The tail end of the year in the legal profession is about completing what is possible and preparing everything that is not for a New Year focused on progressing cases and moving legal processes forward.
Whilst the progress on conveyancing and probate can be disrupted over the festive season due to bank holidays and somewhat staggered returns, a good firm of solicitors will do what they can and keep all parties informed of the progress leading up to January.
On the other hand, the law often comes up during Christmas in rather more unusual circumstances, typically involving bits of trivia found in Christmas presents and quizzes.
These are often all in the spirit of good fun and are prone to cause more than a few arguments. The only problem is that quite a few of these myths are simply untrue, or at least untrue today.

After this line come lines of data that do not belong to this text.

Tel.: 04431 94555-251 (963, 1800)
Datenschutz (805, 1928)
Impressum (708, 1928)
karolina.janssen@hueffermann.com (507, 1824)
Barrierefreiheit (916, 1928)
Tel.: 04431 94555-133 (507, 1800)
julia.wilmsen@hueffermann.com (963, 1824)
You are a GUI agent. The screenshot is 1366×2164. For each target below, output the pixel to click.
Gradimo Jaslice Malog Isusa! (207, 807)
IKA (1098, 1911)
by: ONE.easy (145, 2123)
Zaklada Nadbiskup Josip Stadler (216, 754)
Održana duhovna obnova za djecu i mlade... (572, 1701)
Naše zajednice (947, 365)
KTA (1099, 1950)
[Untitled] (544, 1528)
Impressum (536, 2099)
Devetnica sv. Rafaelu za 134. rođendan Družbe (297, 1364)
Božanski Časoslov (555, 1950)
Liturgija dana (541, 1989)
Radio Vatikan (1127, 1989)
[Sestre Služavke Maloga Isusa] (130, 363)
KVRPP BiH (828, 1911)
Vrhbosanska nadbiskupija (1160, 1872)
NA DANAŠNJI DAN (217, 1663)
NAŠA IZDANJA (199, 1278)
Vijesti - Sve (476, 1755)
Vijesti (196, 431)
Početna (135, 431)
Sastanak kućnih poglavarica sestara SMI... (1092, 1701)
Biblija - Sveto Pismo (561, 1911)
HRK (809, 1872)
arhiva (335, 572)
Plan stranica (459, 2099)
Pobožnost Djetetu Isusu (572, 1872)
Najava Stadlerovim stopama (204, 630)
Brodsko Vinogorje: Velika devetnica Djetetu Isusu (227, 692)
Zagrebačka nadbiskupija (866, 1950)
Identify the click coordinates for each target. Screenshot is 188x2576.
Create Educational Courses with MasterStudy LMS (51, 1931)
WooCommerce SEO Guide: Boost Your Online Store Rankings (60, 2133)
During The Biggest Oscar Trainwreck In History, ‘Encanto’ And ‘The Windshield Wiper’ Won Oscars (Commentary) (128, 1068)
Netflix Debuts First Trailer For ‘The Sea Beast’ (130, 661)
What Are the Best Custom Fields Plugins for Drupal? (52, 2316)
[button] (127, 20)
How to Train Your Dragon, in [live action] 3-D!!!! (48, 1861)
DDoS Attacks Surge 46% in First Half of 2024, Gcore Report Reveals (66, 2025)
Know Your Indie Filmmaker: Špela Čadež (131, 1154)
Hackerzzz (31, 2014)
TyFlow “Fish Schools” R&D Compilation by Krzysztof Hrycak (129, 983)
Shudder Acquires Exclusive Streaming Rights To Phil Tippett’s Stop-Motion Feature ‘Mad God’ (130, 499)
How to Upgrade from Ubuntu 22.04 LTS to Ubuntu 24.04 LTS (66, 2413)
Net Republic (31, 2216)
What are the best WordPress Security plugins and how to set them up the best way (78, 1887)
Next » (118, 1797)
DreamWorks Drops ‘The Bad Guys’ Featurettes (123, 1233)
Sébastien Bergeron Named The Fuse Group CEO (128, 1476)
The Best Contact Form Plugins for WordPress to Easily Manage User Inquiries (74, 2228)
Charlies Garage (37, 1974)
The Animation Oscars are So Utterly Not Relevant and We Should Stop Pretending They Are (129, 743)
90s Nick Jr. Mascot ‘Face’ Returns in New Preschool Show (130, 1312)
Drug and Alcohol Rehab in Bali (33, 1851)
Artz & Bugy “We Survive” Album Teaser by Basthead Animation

Here are the most notable examples.
Putting A Stamp On Upside Down Will Not Get You Executed
One of the most lurid myths when it comes to English law is that you can be sent to the gallows for affixing a stamp to an envelope upside down, as this was defacing the image of the monarch and therefore an act of treason.
The first and easiest step to debunking this is that treason has not carried the death penalty since Section 36 the Crime and Disorder Act 1998 came into law, which abolished the death penalty for the last two civilian crimes which technically carried it.
This was “piracy with violence” as defined by the Piracy Act 1837 and high treason, which is somewhat nebulously defined but it usually involves acts of disloyalty to the Crown intended to cause significant harm, including plotting the murder or deposing of the Monarch.
That aside, whilst the use of high treason as a legal accusation has caused no end of controversy, including the last man to ever be executed for it, it typically required a significantly stronger illegal act and intention to betray the country than sticking a stamp upside down.
The most recent person to be arrested under the Treason Act 1842, Jaswant Chial, went to the grounds of Windsor Castle with a loaded crossbow and made threats against the Queen. Even then, he was only convicted of a “high misdemeanour” and received nine years’ imprisonment.
You Do Not Need To Show Up For Longbow Practice
A common claim, one rather famously invoked in 2010 in a Devonshire village, is that all able-bodied English men under the age of 60 needed to own a longbow, arrows, target butts and practice archery.
Whilst there were various archery laws dating as far back as the 13th century, the one most commonly cited here was the Unlawful Games Act 1541, which also banned all games on Christmas Day except for archery, with fines for noncompliance.
This law was in place for centuries albeit almost never enforced, but the Reverend who claimed it was still in force was in fact wrong to make that assertion. The parts of the Unlawful Games Act relating to archery were repealed in 1845, most of the rest by 1948 and the entire Act by 1960.
Whilst it is delightfully quaint to claim that England was a hidden nation of archers, it simply has not been the case for nearly two centuries.